→ **Your goal**
Reproduce each of the following entries word for word, line by line.

→ **Material for this task**
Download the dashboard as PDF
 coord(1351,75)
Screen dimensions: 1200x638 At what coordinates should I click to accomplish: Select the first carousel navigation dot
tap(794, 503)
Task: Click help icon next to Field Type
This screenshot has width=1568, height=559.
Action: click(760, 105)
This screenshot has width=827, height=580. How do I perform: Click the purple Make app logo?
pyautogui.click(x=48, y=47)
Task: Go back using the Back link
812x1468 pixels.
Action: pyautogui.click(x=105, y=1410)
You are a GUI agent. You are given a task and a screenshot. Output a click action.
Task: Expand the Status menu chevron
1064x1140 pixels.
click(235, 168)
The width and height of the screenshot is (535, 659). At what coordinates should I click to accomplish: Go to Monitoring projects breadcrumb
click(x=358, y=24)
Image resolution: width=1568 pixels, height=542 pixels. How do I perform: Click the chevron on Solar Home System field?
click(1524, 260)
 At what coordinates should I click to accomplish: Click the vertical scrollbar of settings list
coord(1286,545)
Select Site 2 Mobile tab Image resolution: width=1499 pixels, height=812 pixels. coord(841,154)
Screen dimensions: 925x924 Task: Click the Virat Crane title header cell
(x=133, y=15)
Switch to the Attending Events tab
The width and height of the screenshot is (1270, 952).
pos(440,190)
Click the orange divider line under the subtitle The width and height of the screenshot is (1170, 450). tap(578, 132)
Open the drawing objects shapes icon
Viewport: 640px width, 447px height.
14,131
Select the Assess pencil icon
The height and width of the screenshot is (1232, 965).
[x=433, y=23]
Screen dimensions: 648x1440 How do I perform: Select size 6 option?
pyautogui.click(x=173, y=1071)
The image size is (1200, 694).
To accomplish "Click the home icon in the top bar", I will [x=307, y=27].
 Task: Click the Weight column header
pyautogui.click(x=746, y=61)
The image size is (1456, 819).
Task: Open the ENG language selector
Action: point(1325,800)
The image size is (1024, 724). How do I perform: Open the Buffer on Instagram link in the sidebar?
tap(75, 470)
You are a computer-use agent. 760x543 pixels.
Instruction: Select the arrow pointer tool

→ **Task response**
Download the dashboard as PDF
 coord(1351,75)
Screen dimensions: 1200x638 At what coordinates should I click to accomplish: Select the first carousel navigation dot
tap(794, 503)
Task: Click help icon next to Field Type
This screenshot has width=1568, height=559.
Action: click(760, 105)
This screenshot has width=827, height=580. How do I perform: Click the purple Make app logo?
pyautogui.click(x=48, y=47)
Task: Go back using the Back link
812x1468 pixels.
Action: pyautogui.click(x=105, y=1410)
You are a GUI agent. You are given a task and a screenshot. Output a click action.
Task: Expand the Status menu chevron
1064x1140 pixels.
click(235, 168)
The width and height of the screenshot is (535, 659). At what coordinates should I click to accomplish: Go to Monitoring projects breadcrumb
click(x=358, y=24)
Image resolution: width=1568 pixels, height=542 pixels. How do I perform: Click the chevron on Solar Home System field?
click(1524, 260)
 At what coordinates should I click to accomplish: Click the vertical scrollbar of settings list
coord(1286,545)
Select Site 2 Mobile tab Image resolution: width=1499 pixels, height=812 pixels. coord(841,154)
Screen dimensions: 925x924 Task: Click the Virat Crane title header cell
(x=133, y=15)
Switch to the Attending Events tab
The width and height of the screenshot is (1270, 952).
pos(440,190)
Click the orange divider line under the subtitle The width and height of the screenshot is (1170, 450). tap(578, 132)
Open the drawing objects shapes icon
Viewport: 640px width, 447px height.
14,131
Select the Assess pencil icon
The height and width of the screenshot is (1232, 965).
[x=433, y=23]
Screen dimensions: 648x1440 How do I perform: Select size 6 option?
pyautogui.click(x=173, y=1071)
The image size is (1200, 694).
To accomplish "Click the home icon in the top bar", I will [x=307, y=27].
 Task: Click the Weight column header
pyautogui.click(x=746, y=61)
The image size is (1456, 819).
Task: Open the ENG language selector
Action: point(1325,800)
The image size is (1024, 724). How do I perform: Open the Buffer on Instagram link in the sidebar?
tap(75, 470)
You are a computer-use agent. 760x543 pixels.
Instruction: Select the arrow pointer tool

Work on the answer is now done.